WHAT YOU HAVE TO DO —
Filter the records below and copy every line containing the word "will".

:: INPUT ::

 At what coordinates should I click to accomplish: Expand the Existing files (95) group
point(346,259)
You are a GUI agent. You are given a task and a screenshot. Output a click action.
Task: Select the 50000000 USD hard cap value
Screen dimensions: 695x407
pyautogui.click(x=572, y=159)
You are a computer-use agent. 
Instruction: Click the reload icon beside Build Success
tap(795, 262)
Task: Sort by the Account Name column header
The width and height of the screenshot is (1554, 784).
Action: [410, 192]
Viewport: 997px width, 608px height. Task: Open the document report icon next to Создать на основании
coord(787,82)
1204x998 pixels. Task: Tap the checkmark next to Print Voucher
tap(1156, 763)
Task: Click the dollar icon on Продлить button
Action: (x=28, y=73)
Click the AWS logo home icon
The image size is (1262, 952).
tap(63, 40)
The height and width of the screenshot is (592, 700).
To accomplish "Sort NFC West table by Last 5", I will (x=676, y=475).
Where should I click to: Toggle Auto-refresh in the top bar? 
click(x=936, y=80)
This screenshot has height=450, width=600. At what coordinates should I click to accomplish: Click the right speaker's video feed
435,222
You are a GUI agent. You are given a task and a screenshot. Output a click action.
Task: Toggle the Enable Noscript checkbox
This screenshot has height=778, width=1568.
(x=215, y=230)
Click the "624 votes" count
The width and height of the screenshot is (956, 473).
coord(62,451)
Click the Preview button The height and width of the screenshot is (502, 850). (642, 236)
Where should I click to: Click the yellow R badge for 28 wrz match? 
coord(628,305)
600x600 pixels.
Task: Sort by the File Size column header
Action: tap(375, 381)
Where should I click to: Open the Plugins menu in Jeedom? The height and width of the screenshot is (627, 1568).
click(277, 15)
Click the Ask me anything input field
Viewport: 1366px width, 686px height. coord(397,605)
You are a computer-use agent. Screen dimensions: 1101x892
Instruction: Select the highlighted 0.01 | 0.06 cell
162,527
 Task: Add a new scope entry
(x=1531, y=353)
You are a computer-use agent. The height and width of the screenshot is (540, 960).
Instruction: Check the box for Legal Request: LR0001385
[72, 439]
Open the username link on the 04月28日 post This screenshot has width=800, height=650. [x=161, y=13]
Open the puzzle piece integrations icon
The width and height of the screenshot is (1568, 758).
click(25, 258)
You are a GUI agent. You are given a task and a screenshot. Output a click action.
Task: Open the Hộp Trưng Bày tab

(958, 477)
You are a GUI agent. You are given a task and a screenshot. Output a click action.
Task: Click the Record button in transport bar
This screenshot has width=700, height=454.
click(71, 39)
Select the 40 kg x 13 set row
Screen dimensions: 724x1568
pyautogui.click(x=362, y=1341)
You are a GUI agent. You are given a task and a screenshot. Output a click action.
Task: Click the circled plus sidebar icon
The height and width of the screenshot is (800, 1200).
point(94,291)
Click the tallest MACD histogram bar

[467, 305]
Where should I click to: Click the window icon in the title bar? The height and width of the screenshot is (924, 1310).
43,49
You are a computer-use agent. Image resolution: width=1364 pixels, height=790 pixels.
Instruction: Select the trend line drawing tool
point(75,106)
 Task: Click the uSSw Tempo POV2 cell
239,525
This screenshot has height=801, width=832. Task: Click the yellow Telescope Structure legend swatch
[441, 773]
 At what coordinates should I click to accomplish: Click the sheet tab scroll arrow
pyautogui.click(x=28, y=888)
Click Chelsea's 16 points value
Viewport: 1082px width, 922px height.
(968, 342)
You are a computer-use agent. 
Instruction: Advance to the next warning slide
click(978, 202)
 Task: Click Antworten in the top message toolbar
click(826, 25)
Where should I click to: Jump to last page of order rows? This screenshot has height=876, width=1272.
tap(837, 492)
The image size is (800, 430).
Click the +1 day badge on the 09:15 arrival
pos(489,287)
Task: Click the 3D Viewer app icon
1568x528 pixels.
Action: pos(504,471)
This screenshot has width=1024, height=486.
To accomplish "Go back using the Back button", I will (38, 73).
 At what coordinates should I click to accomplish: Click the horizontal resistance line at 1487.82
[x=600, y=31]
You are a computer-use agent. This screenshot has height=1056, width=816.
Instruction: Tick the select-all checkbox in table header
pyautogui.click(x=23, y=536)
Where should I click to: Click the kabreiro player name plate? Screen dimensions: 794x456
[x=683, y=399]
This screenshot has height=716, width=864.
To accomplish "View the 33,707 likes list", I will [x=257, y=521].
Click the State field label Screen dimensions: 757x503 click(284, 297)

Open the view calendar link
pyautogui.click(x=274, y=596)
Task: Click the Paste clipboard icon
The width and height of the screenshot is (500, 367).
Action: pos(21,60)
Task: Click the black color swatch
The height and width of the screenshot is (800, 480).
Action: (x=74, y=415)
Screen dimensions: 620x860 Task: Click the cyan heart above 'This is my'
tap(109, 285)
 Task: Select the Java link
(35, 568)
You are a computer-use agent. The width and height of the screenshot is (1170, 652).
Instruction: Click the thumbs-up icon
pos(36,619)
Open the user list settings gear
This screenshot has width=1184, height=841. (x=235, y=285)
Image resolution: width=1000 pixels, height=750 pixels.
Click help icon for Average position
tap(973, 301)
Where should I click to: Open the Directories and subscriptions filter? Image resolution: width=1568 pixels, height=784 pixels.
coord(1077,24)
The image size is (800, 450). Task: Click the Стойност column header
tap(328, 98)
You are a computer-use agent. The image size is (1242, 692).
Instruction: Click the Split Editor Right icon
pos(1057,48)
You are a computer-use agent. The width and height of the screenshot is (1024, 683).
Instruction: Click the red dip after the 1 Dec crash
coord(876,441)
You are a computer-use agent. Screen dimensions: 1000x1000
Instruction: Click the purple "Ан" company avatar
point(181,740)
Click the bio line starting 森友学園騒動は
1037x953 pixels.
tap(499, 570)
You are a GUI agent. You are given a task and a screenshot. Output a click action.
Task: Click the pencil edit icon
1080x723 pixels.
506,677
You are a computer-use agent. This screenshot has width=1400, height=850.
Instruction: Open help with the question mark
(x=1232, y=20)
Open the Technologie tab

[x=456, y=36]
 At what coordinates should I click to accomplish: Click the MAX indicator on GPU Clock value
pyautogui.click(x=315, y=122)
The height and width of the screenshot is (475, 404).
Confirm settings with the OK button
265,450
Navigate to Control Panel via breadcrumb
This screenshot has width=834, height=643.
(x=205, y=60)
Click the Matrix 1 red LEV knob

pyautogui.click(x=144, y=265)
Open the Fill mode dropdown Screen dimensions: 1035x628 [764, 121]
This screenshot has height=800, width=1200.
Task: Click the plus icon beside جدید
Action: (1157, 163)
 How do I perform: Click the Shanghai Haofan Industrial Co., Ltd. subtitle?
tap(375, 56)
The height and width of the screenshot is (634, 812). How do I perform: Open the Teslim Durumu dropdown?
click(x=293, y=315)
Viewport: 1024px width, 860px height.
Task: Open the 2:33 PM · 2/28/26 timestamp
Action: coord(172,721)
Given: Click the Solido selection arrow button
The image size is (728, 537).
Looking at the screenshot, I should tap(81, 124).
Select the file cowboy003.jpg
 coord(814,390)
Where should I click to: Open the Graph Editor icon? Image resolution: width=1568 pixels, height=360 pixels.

:::

ANSWER BOX —
To accomplish "Sort NFC West table by Last 5", I will (x=676, y=475).
To accomplish "Go back using the Back button", I will (38, 73).
To accomplish "View the 33,707 likes list", I will [x=257, y=521].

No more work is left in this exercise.